Recorded information:

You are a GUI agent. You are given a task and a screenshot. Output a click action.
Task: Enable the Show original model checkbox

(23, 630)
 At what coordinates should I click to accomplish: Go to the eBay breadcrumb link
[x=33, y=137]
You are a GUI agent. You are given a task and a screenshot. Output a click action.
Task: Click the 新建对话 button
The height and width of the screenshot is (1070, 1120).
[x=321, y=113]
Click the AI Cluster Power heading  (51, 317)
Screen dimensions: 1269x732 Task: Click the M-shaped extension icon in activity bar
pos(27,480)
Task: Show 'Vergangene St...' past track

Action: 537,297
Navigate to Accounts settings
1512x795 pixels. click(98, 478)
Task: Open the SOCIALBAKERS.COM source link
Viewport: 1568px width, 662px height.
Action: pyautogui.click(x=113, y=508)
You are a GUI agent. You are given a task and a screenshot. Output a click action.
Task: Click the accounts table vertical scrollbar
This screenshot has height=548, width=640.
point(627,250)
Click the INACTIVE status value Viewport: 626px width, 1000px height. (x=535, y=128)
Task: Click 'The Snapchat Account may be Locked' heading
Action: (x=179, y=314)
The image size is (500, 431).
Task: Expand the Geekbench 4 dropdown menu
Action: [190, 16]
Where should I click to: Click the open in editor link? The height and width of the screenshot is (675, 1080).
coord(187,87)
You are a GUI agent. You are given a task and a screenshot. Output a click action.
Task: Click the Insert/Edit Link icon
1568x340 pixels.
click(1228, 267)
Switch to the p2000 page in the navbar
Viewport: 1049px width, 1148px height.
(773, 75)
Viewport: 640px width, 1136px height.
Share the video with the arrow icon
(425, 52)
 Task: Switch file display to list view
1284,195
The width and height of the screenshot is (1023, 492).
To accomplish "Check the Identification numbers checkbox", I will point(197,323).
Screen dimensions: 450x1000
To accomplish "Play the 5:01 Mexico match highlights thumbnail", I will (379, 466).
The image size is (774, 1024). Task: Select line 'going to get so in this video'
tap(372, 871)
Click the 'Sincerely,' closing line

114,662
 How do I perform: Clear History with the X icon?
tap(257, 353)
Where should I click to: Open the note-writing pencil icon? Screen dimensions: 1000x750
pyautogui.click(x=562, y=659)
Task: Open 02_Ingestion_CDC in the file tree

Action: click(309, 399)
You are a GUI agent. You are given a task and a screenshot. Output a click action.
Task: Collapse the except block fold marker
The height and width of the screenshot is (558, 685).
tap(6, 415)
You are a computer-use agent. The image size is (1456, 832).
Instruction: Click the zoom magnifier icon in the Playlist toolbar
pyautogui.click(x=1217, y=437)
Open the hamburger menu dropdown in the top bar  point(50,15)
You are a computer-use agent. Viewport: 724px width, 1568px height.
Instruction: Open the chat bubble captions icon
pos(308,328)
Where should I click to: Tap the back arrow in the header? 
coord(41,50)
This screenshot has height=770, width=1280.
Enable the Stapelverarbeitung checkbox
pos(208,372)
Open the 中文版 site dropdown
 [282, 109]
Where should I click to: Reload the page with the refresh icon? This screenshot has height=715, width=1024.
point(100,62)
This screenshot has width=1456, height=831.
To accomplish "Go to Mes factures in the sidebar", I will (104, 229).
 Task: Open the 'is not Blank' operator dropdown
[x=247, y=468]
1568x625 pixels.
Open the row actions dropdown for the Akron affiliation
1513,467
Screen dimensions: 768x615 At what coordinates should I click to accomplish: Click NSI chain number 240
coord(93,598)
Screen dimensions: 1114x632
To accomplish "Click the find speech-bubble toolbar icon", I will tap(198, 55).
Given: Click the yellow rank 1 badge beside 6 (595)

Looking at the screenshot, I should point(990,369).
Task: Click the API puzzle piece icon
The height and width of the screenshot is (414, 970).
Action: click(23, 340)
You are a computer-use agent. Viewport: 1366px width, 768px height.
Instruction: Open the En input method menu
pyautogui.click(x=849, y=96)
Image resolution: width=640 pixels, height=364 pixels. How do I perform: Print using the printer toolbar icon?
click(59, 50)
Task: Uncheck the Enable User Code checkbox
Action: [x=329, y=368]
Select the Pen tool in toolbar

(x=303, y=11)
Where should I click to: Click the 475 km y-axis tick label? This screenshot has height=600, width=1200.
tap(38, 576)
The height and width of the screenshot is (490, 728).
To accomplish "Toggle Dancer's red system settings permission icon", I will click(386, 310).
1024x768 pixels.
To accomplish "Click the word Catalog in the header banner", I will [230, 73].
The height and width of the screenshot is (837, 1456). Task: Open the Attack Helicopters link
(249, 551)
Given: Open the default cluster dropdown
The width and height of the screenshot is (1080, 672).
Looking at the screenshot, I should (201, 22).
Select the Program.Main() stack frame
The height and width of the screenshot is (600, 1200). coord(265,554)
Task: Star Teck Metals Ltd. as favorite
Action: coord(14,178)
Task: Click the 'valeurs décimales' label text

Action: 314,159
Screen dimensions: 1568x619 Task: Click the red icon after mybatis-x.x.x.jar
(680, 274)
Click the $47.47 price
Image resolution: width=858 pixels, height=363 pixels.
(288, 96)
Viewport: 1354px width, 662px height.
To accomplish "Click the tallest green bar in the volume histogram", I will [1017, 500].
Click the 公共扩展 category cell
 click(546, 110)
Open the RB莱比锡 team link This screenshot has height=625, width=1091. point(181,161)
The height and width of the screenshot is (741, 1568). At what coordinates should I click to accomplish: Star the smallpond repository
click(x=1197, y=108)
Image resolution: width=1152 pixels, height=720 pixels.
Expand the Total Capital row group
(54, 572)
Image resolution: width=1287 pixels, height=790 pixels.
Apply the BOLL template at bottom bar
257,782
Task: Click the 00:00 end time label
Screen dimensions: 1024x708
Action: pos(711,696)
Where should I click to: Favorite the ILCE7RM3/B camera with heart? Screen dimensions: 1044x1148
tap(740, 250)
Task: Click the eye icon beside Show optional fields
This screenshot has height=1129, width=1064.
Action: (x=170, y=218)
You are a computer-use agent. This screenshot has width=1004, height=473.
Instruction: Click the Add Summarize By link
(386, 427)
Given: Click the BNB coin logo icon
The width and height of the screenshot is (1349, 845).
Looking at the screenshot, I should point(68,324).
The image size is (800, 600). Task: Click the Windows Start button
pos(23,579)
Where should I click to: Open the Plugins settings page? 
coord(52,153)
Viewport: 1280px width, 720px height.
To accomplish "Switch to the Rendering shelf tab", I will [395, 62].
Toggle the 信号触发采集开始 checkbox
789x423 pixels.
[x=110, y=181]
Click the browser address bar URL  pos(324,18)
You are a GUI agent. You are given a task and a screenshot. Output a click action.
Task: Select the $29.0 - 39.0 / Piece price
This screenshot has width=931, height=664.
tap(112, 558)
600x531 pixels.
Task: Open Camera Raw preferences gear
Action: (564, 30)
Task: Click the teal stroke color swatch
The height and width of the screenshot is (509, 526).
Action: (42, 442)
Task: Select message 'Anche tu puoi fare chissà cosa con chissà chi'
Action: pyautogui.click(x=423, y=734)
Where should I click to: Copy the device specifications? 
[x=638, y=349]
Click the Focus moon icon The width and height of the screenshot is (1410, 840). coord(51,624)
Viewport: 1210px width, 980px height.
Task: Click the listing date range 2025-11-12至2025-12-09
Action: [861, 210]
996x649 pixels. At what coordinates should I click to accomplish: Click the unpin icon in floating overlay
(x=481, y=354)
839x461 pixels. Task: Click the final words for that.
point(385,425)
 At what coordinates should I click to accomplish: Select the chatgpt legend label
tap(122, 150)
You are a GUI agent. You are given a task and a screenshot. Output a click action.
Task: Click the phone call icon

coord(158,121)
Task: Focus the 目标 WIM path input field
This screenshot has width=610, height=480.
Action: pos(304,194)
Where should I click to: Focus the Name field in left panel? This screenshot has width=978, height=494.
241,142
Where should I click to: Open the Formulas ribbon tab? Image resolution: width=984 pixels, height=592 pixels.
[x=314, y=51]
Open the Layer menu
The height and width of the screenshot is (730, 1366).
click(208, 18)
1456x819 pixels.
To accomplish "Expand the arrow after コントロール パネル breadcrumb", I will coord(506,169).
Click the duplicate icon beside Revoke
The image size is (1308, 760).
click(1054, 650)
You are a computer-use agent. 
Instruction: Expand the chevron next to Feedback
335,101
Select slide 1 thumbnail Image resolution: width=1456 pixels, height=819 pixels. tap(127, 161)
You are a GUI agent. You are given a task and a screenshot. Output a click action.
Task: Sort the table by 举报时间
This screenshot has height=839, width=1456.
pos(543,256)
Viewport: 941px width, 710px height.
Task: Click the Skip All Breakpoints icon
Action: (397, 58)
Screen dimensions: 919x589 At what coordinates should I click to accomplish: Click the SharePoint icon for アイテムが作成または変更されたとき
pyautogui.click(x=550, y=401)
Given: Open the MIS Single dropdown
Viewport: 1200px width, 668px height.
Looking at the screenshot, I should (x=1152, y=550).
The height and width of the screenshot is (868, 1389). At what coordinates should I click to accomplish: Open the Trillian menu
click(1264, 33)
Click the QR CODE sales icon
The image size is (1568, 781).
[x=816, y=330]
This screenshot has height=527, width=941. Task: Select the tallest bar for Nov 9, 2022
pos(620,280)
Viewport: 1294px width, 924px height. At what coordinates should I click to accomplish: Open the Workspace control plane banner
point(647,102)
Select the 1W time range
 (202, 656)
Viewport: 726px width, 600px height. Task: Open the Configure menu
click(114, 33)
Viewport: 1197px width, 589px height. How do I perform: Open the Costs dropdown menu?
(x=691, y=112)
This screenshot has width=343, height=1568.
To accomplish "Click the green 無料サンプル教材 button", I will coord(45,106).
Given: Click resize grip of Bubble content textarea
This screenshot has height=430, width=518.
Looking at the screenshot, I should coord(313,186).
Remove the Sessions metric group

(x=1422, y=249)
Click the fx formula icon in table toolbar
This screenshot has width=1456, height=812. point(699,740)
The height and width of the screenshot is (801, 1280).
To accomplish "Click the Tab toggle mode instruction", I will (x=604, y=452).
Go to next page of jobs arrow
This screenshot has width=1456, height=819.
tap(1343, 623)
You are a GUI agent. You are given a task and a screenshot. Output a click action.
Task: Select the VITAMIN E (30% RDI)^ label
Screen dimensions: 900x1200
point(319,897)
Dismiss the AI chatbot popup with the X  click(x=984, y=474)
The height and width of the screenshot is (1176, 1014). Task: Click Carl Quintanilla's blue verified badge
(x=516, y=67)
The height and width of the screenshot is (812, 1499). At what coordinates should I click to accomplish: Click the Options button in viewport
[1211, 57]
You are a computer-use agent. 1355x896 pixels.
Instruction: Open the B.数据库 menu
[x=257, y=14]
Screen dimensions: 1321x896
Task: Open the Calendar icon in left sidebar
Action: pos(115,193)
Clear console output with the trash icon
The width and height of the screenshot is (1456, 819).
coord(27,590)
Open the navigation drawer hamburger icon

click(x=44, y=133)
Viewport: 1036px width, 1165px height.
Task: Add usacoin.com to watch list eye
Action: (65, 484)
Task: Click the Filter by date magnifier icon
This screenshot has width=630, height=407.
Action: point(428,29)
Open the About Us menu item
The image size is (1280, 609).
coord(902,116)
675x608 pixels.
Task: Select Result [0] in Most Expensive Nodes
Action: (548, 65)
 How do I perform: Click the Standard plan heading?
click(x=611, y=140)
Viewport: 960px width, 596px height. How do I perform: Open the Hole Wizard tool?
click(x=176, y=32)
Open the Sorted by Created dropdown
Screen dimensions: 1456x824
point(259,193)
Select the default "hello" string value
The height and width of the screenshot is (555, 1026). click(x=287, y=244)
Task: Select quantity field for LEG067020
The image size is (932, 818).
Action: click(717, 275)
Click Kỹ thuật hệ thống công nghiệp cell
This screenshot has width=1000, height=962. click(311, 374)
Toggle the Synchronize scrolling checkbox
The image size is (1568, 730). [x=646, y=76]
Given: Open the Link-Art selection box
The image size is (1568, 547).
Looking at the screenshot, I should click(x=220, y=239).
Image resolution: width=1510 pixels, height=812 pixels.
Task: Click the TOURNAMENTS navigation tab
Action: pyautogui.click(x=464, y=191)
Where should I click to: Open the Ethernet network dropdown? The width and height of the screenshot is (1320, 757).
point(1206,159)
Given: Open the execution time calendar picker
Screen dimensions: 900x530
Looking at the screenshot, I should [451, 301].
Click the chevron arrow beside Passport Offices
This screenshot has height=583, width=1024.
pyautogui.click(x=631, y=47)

What is expected:
Copy out the records above word for word, beginning with the line that contains "This screenshot has height=527, width=941." and continuing through the line that contains "(x=1422, y=249)".

Solution to this problem:
This screenshot has height=527, width=941. Task: Select the tallest bar for Nov 9, 2022
pos(620,280)
Viewport: 1294px width, 924px height. At what coordinates should I click to accomplish: Open the Workspace control plane banner
point(647,102)
Select the 1W time range
 (202, 656)
Viewport: 726px width, 600px height. Task: Open the Configure menu
click(114, 33)
Viewport: 1197px width, 589px height. How do I perform: Open the Costs dropdown menu?
(x=691, y=112)
This screenshot has width=343, height=1568.
To accomplish "Click the green 無料サンプル教材 button", I will coord(45,106).
Given: Click resize grip of Bubble content textarea
This screenshot has height=430, width=518.
Looking at the screenshot, I should coord(313,186).
Remove the Sessions metric group

(x=1422, y=249)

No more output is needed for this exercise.